### What is needed
Copy verbatim the block of lines in the entries below whose first line contains "Click rank number 1 in table" and whose last line contains "This screenshot has width=489, height=309.". Leave out all other lines.

### Data
____

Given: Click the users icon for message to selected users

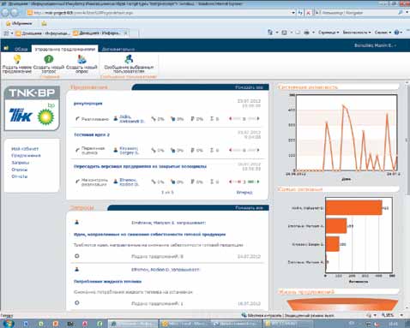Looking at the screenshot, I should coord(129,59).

____

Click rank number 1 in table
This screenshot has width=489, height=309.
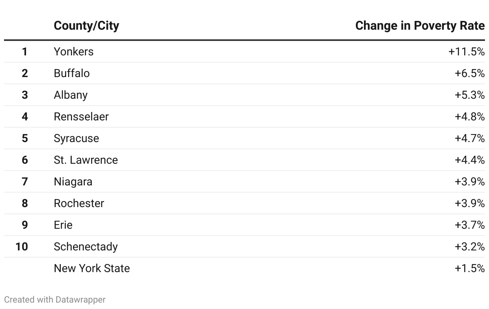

____

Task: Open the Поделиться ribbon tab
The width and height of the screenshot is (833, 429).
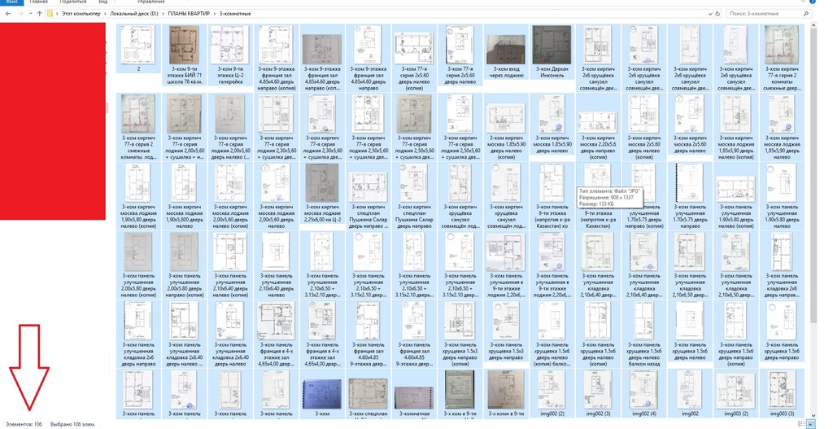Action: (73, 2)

____

### Solved exercise
Click rank number 1 in table
This screenshot has width=489, height=309.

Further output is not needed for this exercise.